Records drawn from a dataset:
══════

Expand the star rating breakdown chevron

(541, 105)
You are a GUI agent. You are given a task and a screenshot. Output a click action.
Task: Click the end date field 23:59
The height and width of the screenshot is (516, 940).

══════

### WHAT YOU SHOULD DO
Set down all of the entries exactly, please.

### ANSWER BOX
Expand the star rating breakdown chevron

(541, 105)
You are a GUI agent. You are given a task and a screenshot. Output a click action.
Task: Click the end date field 23:59
The height and width of the screenshot is (516, 940).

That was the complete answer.